A Separação (Jodaeiye Nader az Simin) - 2011. Escrito, dirigido e produzido por Asghar Farhadi. Direção de Fotografia de Mahmoud Kalari. Música Original de Sattar Oraki. Asghar Farhadi / Irã.


Sempre defendi que na análise de um filme, ou de qualquer outra obra de arte, é preciso contextualizar, é necessário desvendar as condições nas quais ele foi produzido e de que forma ele interage com tais condições; é natural que não seja possível explorar com profundidade todos os vieses deste contexto em uma resenha crítica, no entanto eles são necessários para que a compreensão da obra analisada não seja em nenhum momento prejudicada. Quando analisamos um filme nacional, ou até mesmo o de alguns outros países do ocidente, alguns pontos contextuais podem ser subtraídos do texto uma vez que nós já conhecemos o contexto pela nossa própria vivência, por outro lado, quando se trata de um filme produzido em um país de contexto cultural diferente do nosso, tais pontos não devem ser omitidos.

**Seção de dados**
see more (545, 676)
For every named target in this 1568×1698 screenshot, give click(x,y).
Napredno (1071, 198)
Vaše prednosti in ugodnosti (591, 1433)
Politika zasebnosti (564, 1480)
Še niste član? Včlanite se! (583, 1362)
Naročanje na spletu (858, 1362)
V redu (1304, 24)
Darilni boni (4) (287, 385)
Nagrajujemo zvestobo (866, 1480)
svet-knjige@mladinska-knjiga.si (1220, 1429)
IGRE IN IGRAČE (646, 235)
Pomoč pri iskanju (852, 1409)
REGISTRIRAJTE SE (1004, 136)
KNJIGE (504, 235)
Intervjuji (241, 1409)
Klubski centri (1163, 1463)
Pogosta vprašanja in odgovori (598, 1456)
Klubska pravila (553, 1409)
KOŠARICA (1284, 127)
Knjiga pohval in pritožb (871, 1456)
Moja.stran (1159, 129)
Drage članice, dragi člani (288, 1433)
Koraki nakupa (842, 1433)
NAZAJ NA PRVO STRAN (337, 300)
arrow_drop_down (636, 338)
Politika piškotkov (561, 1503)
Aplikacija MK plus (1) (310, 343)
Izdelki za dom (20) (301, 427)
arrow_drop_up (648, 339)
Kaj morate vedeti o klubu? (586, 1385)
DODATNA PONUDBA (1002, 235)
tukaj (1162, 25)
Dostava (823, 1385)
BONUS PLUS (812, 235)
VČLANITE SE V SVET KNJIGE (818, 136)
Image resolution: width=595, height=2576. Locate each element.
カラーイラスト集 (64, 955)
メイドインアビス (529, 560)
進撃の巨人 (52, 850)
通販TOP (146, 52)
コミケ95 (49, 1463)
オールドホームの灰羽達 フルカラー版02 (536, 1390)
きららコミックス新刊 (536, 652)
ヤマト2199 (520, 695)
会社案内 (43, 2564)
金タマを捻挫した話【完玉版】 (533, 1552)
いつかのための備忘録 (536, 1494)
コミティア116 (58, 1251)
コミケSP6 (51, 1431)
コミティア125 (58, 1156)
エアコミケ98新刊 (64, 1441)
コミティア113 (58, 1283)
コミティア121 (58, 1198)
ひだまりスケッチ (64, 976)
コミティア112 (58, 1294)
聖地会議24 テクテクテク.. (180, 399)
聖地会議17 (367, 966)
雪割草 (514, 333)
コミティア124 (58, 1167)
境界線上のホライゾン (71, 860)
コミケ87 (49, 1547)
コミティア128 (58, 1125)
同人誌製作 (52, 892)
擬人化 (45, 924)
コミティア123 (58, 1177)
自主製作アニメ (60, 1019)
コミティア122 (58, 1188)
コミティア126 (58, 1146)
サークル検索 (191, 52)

**Conjunto de tarefas**
- 1) Liste todas as pessoas mencionadas nos créditos do filme, no início da resenha sobre A Separação.
- 2) Traduza para o inglês a seguinte frase da resenha sobre A Separação: "Quando analisamos um filme nacional, ou até mesmo o de alguns outros países do ocidente, alguns pontos contextuais podem ser subtraídos do texto uma vez que nós já conhecemos o contexto pela nossa própria vivência, por outro lado, quando se trata de um filme produzido em um país de contexto cultural diferente do nosso, tais pontos não devem ser omitidos."
- 3) Dê prosseguimento à resenha sobre A Separação a partir da última frase apresentada.
Os registros não têm relação alguma com o texto.

**Respostas em ordem**
- 1)
Asghar Farhadi
Mahmoud Kalari
Sattar Oraki

- 2) When we analyze a national film, or even one from some other Western countries, some contextual points can be left out of the text since we already know the context from our own experience; on the other hand, when it comes to a film produced in a country whose cultural context differs from ours, such points should not be omitted.

- 3)
Embora A Separação (2011) não seja um filme abertamente político, ele reflete claramente em seu roteiro a atual situação política e social do Irã, país no qual ele foi realizado. O longa estreou em janeiro do ano passado no Festival de Berlin, onde foi premiado com o Urso de Ouro, o prêmio máximo do festival e dois Ursos de Prata, um pelo desempenho do elenco masculino (Peyman Moadi, Babak Karimi e Ali Asghar), outro pelo elenco feminino (Sareh Bayat e Sarina Farhadi). Coincidência ou não, nesta mesma edição do festival, uma das cadeiras do juri estava vazia, era aquela que tinha sido reserva para o cineasta, também iraniano, Jafar Panahi, ele não compareceu pois tinha sido preso e proibido de filmar pelo regime ditatorial de Mahmoud Ahmadinejad, a cadeira estava vazia em sinal de protesto...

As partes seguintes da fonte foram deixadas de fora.